**What to do**
Copy the listing from the line with "This screenshot has height=614, width=1132." to the line with "I want to click on legend-label: basso, so", substituting "Locate" for every "Find the location of" and changing nothing else.

Stored data
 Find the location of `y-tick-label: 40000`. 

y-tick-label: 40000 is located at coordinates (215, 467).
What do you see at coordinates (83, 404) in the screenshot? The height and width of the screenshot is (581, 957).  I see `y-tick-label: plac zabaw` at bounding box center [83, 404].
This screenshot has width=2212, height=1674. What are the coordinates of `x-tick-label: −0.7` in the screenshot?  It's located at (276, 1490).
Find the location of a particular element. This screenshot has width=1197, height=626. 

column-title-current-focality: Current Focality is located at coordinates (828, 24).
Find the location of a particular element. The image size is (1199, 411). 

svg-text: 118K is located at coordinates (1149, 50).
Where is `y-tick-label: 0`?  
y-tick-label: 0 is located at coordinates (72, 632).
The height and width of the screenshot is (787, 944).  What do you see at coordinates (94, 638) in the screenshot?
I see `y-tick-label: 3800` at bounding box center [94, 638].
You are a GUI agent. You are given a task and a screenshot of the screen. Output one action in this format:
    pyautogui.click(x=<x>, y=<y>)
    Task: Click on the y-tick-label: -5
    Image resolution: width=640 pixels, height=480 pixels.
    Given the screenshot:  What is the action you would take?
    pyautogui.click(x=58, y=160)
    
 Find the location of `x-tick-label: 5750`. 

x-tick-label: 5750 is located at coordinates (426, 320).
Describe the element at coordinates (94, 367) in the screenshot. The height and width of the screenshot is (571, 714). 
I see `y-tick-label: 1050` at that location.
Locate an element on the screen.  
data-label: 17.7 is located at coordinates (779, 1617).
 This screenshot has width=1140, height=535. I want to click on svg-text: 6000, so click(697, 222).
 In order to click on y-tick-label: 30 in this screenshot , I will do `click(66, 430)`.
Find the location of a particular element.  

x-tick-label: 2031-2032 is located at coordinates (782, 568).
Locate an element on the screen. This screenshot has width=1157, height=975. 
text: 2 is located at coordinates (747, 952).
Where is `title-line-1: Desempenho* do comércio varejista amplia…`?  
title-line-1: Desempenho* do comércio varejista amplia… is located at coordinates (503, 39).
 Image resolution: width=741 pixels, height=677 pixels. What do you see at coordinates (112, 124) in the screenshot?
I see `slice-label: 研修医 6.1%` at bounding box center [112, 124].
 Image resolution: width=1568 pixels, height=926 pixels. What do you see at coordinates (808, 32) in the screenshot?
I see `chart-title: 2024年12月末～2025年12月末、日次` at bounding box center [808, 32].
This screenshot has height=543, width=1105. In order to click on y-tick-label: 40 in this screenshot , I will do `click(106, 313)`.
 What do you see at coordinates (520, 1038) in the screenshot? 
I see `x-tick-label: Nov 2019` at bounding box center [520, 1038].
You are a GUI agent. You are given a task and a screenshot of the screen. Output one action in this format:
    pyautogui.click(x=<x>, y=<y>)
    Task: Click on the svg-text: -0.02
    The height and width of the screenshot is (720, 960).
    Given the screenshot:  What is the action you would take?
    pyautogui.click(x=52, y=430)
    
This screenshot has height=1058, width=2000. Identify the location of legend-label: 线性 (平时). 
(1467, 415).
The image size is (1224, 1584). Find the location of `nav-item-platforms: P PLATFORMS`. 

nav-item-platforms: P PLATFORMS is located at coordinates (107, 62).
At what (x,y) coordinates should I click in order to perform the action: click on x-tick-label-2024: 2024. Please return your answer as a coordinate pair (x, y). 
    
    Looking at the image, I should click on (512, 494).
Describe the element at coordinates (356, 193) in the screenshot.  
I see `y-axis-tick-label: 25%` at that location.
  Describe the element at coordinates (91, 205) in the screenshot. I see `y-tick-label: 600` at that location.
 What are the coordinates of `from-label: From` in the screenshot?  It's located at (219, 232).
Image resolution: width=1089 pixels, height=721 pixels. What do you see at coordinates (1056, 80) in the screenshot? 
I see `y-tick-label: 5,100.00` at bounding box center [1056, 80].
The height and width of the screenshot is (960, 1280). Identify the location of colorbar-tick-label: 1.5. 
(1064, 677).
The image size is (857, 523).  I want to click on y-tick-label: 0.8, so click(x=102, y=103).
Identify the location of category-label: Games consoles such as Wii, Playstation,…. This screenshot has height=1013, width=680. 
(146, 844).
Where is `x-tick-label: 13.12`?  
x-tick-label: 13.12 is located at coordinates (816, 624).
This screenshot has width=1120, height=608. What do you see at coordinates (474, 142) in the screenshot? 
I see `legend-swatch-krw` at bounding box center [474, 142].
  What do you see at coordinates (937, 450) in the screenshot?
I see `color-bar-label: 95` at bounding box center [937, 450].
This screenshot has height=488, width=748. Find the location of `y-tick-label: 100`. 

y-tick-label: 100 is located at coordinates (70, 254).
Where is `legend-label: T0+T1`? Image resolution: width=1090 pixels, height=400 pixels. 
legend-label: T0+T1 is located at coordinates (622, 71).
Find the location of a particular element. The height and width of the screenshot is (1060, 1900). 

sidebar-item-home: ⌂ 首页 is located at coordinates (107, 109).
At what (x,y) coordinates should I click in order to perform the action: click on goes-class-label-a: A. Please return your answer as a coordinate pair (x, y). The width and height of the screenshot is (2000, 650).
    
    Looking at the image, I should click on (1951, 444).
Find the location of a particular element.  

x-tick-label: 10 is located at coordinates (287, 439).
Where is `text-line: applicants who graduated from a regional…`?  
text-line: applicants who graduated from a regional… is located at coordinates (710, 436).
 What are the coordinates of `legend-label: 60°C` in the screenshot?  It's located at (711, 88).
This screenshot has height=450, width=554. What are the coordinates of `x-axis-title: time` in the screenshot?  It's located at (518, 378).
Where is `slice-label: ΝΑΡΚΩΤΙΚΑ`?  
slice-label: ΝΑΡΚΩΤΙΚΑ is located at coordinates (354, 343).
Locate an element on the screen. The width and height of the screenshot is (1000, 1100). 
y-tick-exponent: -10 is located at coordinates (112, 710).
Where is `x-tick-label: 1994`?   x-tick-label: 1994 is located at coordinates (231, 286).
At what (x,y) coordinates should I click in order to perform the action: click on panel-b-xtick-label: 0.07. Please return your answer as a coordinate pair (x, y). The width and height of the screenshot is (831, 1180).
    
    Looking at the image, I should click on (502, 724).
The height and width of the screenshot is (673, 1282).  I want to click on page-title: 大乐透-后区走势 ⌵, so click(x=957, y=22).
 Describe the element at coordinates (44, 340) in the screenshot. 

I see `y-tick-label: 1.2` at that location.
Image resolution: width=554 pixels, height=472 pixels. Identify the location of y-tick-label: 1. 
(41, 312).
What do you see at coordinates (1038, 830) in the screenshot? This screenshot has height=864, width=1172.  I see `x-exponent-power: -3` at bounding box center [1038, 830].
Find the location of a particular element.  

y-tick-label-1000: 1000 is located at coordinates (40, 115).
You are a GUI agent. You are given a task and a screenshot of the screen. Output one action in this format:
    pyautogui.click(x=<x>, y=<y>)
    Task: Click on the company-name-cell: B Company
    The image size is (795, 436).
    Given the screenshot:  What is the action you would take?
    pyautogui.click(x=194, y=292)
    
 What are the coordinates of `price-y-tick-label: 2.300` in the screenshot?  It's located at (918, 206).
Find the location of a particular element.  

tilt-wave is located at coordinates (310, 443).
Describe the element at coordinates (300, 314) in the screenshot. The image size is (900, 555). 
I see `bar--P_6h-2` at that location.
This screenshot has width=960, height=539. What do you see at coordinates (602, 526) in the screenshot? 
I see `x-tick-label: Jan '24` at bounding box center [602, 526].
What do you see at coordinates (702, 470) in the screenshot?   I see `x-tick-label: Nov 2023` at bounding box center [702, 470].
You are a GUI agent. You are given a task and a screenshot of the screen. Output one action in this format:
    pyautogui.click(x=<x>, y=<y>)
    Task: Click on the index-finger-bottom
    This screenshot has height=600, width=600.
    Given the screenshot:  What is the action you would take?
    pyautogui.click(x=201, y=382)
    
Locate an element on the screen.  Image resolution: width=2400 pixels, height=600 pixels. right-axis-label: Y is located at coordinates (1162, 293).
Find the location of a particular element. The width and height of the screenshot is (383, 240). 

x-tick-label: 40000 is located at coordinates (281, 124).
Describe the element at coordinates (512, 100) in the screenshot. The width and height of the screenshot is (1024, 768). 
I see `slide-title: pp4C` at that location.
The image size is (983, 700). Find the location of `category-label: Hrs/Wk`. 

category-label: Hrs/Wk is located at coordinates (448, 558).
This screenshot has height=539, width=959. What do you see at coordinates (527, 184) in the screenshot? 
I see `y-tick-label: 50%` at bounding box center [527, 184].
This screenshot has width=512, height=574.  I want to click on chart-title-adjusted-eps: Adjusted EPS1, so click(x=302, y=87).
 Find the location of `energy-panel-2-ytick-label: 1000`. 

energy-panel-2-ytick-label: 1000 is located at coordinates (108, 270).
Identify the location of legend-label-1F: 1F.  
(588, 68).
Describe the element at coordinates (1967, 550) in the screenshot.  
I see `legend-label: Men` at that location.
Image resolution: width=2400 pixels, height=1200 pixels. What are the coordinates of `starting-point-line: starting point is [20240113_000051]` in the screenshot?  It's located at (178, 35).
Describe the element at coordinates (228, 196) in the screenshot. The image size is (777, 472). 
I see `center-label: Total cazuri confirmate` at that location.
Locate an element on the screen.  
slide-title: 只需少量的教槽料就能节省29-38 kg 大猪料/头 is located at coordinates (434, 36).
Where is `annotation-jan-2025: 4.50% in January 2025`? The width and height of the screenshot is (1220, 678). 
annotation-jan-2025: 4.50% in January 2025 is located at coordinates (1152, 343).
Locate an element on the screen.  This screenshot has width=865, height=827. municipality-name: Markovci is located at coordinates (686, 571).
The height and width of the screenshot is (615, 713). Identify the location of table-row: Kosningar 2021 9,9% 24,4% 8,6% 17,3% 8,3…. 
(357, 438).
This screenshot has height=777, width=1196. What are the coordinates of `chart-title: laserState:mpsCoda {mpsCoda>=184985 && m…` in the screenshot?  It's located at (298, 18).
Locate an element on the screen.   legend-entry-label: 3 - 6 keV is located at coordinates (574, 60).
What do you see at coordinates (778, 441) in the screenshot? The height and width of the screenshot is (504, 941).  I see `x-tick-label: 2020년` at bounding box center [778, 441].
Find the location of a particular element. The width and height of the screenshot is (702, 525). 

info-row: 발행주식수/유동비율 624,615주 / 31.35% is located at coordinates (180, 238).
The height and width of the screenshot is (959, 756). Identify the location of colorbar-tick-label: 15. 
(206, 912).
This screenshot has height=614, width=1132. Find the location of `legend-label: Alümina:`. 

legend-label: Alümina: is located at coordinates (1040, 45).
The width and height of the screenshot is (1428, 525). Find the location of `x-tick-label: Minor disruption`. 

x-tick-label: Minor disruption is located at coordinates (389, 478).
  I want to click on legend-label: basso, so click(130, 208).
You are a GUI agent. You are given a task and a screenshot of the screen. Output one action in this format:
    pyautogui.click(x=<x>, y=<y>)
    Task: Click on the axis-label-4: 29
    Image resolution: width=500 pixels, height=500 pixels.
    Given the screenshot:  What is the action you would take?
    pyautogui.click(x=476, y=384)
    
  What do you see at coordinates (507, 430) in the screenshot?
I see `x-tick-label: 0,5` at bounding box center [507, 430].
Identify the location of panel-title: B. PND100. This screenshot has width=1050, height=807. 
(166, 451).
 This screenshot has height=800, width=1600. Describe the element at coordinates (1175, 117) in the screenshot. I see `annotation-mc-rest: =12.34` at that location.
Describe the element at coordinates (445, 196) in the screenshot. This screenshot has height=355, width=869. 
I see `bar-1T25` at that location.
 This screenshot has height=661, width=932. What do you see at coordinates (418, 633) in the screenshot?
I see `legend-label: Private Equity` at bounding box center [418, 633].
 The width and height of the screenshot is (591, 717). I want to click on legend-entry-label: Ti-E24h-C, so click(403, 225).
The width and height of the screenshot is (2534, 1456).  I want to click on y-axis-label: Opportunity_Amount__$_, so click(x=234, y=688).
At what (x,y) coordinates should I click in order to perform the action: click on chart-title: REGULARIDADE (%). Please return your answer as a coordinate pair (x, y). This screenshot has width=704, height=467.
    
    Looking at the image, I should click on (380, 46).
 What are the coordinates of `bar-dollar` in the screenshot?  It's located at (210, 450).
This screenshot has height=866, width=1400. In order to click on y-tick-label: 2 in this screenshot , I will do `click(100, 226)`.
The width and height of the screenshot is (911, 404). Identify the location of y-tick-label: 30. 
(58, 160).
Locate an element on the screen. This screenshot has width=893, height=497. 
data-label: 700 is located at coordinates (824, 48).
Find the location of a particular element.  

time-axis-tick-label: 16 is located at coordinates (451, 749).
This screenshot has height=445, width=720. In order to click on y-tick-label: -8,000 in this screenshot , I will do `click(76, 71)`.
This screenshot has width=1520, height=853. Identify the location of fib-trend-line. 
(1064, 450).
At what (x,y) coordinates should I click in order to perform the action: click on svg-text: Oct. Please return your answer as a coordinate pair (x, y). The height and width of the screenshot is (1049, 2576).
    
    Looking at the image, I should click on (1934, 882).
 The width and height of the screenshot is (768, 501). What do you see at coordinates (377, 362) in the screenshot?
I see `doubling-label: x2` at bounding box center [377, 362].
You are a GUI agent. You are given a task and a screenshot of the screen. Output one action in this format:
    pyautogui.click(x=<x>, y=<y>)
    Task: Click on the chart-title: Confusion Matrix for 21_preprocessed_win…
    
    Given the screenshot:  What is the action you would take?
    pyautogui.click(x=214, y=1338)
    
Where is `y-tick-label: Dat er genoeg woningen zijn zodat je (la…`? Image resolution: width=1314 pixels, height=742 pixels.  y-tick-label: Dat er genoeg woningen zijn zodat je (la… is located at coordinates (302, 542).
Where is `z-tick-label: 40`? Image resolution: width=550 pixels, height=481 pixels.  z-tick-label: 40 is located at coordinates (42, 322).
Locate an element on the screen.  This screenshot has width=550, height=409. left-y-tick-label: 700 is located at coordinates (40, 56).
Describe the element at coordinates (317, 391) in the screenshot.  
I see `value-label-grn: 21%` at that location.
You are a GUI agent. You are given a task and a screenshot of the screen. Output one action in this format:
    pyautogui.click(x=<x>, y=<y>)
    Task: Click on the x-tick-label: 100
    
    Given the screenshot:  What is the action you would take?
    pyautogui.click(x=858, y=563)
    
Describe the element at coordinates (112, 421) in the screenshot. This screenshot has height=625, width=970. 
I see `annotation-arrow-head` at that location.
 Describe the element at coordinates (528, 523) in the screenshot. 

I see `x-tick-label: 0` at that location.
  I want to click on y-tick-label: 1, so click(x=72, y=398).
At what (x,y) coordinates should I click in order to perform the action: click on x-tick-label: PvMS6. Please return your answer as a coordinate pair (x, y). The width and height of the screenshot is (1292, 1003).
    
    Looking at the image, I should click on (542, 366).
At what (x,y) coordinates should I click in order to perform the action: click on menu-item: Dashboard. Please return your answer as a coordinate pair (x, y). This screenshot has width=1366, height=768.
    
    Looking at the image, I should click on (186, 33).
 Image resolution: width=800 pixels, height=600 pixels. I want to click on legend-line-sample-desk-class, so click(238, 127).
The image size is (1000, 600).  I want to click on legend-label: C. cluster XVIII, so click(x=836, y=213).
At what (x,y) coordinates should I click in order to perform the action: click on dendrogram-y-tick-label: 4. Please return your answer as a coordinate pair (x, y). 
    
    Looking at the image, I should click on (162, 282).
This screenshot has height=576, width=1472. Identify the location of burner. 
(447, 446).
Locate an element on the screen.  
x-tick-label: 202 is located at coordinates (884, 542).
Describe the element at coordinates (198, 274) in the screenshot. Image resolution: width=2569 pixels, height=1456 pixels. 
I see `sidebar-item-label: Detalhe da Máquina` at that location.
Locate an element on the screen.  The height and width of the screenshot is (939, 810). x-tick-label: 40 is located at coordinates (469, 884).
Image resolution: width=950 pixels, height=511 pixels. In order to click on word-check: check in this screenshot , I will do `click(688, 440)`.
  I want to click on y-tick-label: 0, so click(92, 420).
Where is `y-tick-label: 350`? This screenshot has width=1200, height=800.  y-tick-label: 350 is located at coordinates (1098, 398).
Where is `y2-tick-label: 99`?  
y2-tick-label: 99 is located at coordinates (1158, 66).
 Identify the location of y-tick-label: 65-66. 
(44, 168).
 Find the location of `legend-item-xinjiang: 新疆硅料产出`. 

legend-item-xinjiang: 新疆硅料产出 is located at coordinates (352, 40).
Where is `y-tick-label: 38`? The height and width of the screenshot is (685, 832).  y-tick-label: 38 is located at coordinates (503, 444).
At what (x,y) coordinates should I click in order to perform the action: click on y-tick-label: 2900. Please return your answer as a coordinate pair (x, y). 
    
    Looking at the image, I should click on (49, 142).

**Written reply**
This screenshot has height=614, width=1132. Locate `legend-label: Alümina:`. 

legend-label: Alümina: is located at coordinates (1040, 45).
The width and height of the screenshot is (1428, 525). Locate `x-tick-label: Minor disruption`. 

x-tick-label: Minor disruption is located at coordinates (389, 478).
  I want to click on legend-label: basso, so click(130, 208).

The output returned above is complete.